Dougie Harrison volunteers at fair trade centre Gavin’s Mill

AS a socialist I have always supported fair trade, which ensures that at least some producers in developing countries get a fair price for their work. I was an occasional customer of Balmore Coach House, the UK’s longest-running charity fair trade shop, just north of Glasgow, for many years.

In January 2017, I learned of plans to move the Balmore Coach House business into Gavin’s Mill, the ancient watermill which gave nearby Milngavie its name. I volunteered, and the new business opened just over two years ago. It’s been successful, to the extent that we now hope to purchase the building, and we’ve launched an appeal to finance this.

Once our trust owns the building, we’ll be able to develop it into one of Scotland’s biggest fair trade businesses, and preserve and develop an important piece of local industrial and architectural history. So it’s a project into which I can truly throw myself. I’m an old socialist who cares about Scotland’s history as well as our future, and wants to help producers in poorer counties open new and ethical markets for their labour. The two come together perfectly in Gavin’s Mill ... and give me something useful to do with my time.

Our principle aim is to expand markets in Scotland for fair-traded goods from all over Latin America, Africa, and Asia. This allows farmers and craft workers to improve their communities. Part of the Mill’s work is to provide a platform for visiting producers to explain precisely how fair trade is helping their communities to develop. This deepens understanding in the Scottish fair trade movement, of the process of positive change it enables. And that deepening understanding increases market pressures on conventional retail outlets, to stock fair trade goods. So far the Co-op has led this field.

The goods we sell include delightful and sometimes unusual foodstuffs, and a multitude of craft goods which are almost impossible to find anywhere else.
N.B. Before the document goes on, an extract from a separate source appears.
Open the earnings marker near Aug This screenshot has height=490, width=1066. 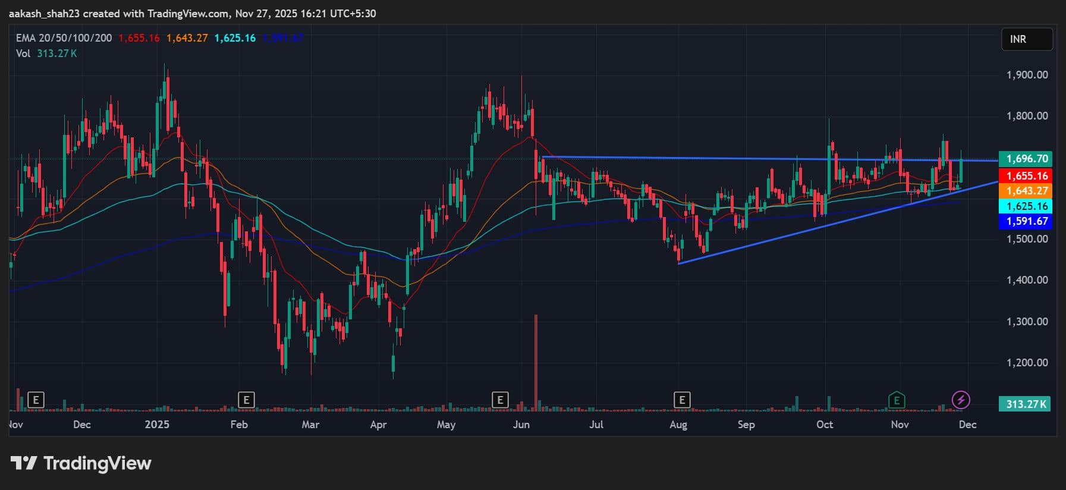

Our retail area is colourful, and a delight to shop in.

We are also turning the building into a community resource – don’t assume just because Milngavie is a leafy place, that it’s over-provided with community facilities! And with skills and resources raised locally, we hope to return the water-wheel to doing something useful again... producing sustainable electricity for the Mill and maybe wider. So it’s a green project too.

And this old man is learning new skills. I’ve done lots of things in my life, but had never worked in a shop or a cafe. I certainly have now!

“Just a wee community project?” Aye, mibbe. But mony a mickle maks a muckle.